- [Work to complete] Copy out the listing below verbatim, line for line.

···

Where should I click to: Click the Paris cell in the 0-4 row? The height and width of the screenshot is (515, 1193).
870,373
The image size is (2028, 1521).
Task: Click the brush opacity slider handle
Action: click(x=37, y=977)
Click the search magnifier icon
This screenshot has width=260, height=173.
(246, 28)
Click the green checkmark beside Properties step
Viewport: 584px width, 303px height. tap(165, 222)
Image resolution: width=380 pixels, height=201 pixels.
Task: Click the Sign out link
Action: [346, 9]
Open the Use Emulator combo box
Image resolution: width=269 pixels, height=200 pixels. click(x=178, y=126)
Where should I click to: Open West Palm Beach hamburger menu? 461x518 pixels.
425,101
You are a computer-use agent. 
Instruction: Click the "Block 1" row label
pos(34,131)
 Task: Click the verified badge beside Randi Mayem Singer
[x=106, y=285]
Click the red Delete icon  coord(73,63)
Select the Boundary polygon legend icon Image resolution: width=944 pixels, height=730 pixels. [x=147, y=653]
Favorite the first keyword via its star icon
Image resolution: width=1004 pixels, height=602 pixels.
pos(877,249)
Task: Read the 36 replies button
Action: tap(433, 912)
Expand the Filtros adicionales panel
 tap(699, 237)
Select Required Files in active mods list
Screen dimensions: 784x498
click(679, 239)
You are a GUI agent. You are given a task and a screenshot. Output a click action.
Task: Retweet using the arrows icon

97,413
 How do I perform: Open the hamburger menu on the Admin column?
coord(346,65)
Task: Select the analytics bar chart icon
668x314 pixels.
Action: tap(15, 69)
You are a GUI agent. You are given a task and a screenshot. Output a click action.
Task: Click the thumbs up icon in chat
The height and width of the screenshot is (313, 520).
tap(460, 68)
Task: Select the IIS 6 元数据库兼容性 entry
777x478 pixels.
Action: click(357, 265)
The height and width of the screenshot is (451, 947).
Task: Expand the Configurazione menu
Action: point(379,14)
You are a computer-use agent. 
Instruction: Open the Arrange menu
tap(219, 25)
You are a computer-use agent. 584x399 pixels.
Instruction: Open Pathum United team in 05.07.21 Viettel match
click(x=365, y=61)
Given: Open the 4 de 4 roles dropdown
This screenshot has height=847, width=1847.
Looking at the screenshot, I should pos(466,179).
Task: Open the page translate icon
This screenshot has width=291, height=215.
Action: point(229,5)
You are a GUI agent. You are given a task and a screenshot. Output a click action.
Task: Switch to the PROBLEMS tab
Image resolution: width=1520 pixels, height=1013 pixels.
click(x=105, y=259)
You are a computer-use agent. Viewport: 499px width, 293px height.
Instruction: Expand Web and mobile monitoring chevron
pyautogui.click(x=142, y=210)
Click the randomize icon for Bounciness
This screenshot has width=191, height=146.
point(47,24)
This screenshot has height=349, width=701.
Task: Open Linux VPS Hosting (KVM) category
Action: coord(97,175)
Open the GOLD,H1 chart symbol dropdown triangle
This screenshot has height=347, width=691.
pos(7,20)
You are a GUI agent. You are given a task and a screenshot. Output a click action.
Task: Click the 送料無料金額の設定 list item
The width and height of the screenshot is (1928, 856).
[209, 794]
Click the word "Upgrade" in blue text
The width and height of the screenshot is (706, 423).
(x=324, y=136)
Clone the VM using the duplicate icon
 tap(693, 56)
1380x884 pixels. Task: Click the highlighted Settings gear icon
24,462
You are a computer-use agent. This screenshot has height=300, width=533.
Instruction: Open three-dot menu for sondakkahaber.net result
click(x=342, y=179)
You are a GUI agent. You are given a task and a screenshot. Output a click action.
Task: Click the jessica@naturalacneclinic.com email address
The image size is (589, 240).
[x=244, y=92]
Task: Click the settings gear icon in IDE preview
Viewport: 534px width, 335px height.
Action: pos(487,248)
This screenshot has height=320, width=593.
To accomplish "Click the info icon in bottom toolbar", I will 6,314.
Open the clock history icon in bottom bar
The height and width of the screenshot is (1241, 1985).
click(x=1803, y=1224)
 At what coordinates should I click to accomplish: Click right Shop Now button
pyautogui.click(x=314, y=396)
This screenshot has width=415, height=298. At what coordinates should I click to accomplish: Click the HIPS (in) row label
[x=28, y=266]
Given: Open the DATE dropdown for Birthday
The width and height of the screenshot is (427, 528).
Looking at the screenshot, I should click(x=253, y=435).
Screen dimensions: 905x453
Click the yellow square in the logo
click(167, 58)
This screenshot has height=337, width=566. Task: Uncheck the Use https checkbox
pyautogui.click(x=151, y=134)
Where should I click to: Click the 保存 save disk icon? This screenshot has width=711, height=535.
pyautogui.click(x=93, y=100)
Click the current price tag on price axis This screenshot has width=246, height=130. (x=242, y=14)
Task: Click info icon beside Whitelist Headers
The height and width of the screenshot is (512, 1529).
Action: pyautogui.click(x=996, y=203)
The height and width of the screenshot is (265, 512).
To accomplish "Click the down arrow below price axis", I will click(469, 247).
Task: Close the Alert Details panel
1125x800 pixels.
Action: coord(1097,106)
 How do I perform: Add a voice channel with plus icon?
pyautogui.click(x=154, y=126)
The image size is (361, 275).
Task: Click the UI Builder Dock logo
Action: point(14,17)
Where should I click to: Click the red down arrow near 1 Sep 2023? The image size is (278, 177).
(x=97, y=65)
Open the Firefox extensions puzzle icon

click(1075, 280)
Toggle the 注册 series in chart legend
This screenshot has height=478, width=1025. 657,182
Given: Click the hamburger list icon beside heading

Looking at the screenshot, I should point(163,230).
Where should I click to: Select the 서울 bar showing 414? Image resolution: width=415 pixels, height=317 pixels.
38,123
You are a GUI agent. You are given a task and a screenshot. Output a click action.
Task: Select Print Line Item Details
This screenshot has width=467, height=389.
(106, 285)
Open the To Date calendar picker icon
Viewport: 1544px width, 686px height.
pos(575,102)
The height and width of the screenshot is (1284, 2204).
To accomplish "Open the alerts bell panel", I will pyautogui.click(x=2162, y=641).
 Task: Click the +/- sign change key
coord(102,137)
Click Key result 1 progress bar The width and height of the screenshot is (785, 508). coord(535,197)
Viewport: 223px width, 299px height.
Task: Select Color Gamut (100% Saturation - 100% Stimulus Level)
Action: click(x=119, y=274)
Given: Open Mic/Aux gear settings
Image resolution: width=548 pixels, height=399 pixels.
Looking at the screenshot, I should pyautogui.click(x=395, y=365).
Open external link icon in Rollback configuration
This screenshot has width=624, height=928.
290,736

···

- [In response]
Where should I click to: Click the Paris cell in the 0-4 row? The height and width of the screenshot is (515, 1193).
870,373
The image size is (2028, 1521).
Task: Click the brush opacity slider handle
Action: click(x=37, y=977)
Click the search magnifier icon
This screenshot has width=260, height=173.
(246, 28)
Click the green checkmark beside Properties step
Viewport: 584px width, 303px height. tap(165, 222)
Image resolution: width=380 pixels, height=201 pixels.
Task: Click the Sign out link
Action: [346, 9]
Open the Use Emulator combo box
Image resolution: width=269 pixels, height=200 pixels. click(x=178, y=126)
Where should I click to: Open West Palm Beach hamburger menu? 461x518 pixels.
425,101
You are a computer-use agent. 
Instruction: Click the "Block 1" row label
pos(34,131)
 Task: Click the verified badge beside Randi Mayem Singer
[x=106, y=285]
Click the red Delete icon  coord(73,63)
Select the Boundary polygon legend icon Image resolution: width=944 pixels, height=730 pixels. [x=147, y=653]
Favorite the first keyword via its star icon
Image resolution: width=1004 pixels, height=602 pixels.
pos(877,249)
Task: Read the 36 replies button
Action: tap(433, 912)
Expand the Filtros adicionales panel
 tap(699, 237)
Select Required Files in active mods list
Screen dimensions: 784x498
click(679, 239)
You are a GUI agent. You are given a task and a screenshot. Output a click action.
Task: Retweet using the arrows icon

97,413
 How do I perform: Open the hamburger menu on the Admin column?
coord(346,65)
Task: Select the analytics bar chart icon
668x314 pixels.
Action: tap(15, 69)
You are a GUI agent. You are given a task and a screenshot. Output a click action.
Task: Click the thumbs up icon in chat
The height and width of the screenshot is (313, 520).
tap(460, 68)
Task: Select the IIS 6 元数据库兼容性 entry
777x478 pixels.
Action: click(357, 265)
The height and width of the screenshot is (451, 947).
Task: Expand the Configurazione menu
Action: point(379,14)
You are a computer-use agent. 
Instruction: Open the Arrange menu
tap(219, 25)
You are a computer-use agent. 584x399 pixels.
Instruction: Open Pathum United team in 05.07.21 Viettel match
click(x=365, y=61)
Given: Open the 4 de 4 roles dropdown
This screenshot has height=847, width=1847.
Looking at the screenshot, I should pos(466,179).
Task: Open the page translate icon
This screenshot has width=291, height=215.
Action: point(229,5)
You are a GUI agent. You are given a task and a screenshot. Output a click action.
Task: Switch to the PROBLEMS tab
Image resolution: width=1520 pixels, height=1013 pixels.
click(x=105, y=259)
You are a computer-use agent. Viewport: 499px width, 293px height.
Instruction: Expand Web and mobile monitoring chevron
pyautogui.click(x=142, y=210)
Click the randomize icon for Bounciness
This screenshot has width=191, height=146.
point(47,24)
This screenshot has height=349, width=701.
Task: Open Linux VPS Hosting (KVM) category
Action: coord(97,175)
Open the GOLD,H1 chart symbol dropdown triangle
This screenshot has height=347, width=691.
pos(7,20)
You are a GUI agent. You are given a task and a screenshot. Output a click action.
Task: Click the 送料無料金額の設定 list item
The width and height of the screenshot is (1928, 856).
[209, 794]
Click the word "Upgrade" in blue text
The width and height of the screenshot is (706, 423).
(x=324, y=136)
Clone the VM using the duplicate icon
 tap(693, 56)
1380x884 pixels. Task: Click the highlighted Settings gear icon
24,462
You are a computer-use agent. This screenshot has height=300, width=533.
Instruction: Open three-dot menu for sondakkahaber.net result
click(x=342, y=179)
You are a GUI agent. You are given a task and a screenshot. Output a click action.
Task: Click the jessica@naturalacneclinic.com email address
The image size is (589, 240).
[x=244, y=92]
Task: Click the settings gear icon in IDE preview
Viewport: 534px width, 335px height.
Action: pos(487,248)
This screenshot has height=320, width=593.
To accomplish "Click the info icon in bottom toolbar", I will 6,314.
Open the clock history icon in bottom bar
The height and width of the screenshot is (1241, 1985).
click(x=1803, y=1224)
 At what coordinates should I click to accomplish: Click right Shop Now button
pyautogui.click(x=314, y=396)
This screenshot has width=415, height=298. At what coordinates should I click to accomplish: Click the HIPS (in) row label
[x=28, y=266]
Given: Open the DATE dropdown for Birthday
The width and height of the screenshot is (427, 528).
Looking at the screenshot, I should click(x=253, y=435).
Screen dimensions: 905x453
Click the yellow square in the logo
click(167, 58)
This screenshot has height=337, width=566. Task: Uncheck the Use https checkbox
pyautogui.click(x=151, y=134)
Where should I click to: Click the 保存 save disk icon? This screenshot has width=711, height=535.
pyautogui.click(x=93, y=100)
Click the current price tag on price axis This screenshot has width=246, height=130. (x=242, y=14)
Task: Click info icon beside Whitelist Headers
The height and width of the screenshot is (512, 1529).
Action: pyautogui.click(x=996, y=203)
The height and width of the screenshot is (265, 512).
To accomplish "Click the down arrow below price axis", I will click(469, 247).
Task: Close the Alert Details panel
1125x800 pixels.
Action: coord(1097,106)
 How do I perform: Add a voice channel with plus icon?
pyautogui.click(x=154, y=126)
The image size is (361, 275).
Task: Click the UI Builder Dock logo
Action: point(14,17)
Where should I click to: Click the red down arrow near 1 Sep 2023? The image size is (278, 177).
(x=97, y=65)
Open the Firefox extensions puzzle icon

click(1075, 280)
Toggle the 注册 series in chart legend
This screenshot has height=478, width=1025. 657,182
Given: Click the hamburger list icon beside heading

Looking at the screenshot, I should point(163,230).
Where should I click to: Select the 서울 bar showing 414? Image resolution: width=415 pixels, height=317 pixels.
38,123
You are a GUI agent. You are given a task and a screenshot. Output a click action.
Task: Select Print Line Item Details
This screenshot has width=467, height=389.
(106, 285)
Open the To Date calendar picker icon
Viewport: 1544px width, 686px height.
pos(575,102)
The height and width of the screenshot is (1284, 2204).
To accomplish "Open the alerts bell panel", I will pyautogui.click(x=2162, y=641).
 Task: Click the +/- sign change key
coord(102,137)
Click Key result 1 progress bar The width and height of the screenshot is (785, 508). coord(535,197)
Viewport: 223px width, 299px height.
Task: Select Color Gamut (100% Saturation - 100% Stimulus Level)
Action: click(x=119, y=274)
Given: Open Mic/Aux gear settings
Image resolution: width=548 pixels, height=399 pixels.
Looking at the screenshot, I should pyautogui.click(x=395, y=365).
Open external link icon in Rollback configuration
This screenshot has width=624, height=928.
290,736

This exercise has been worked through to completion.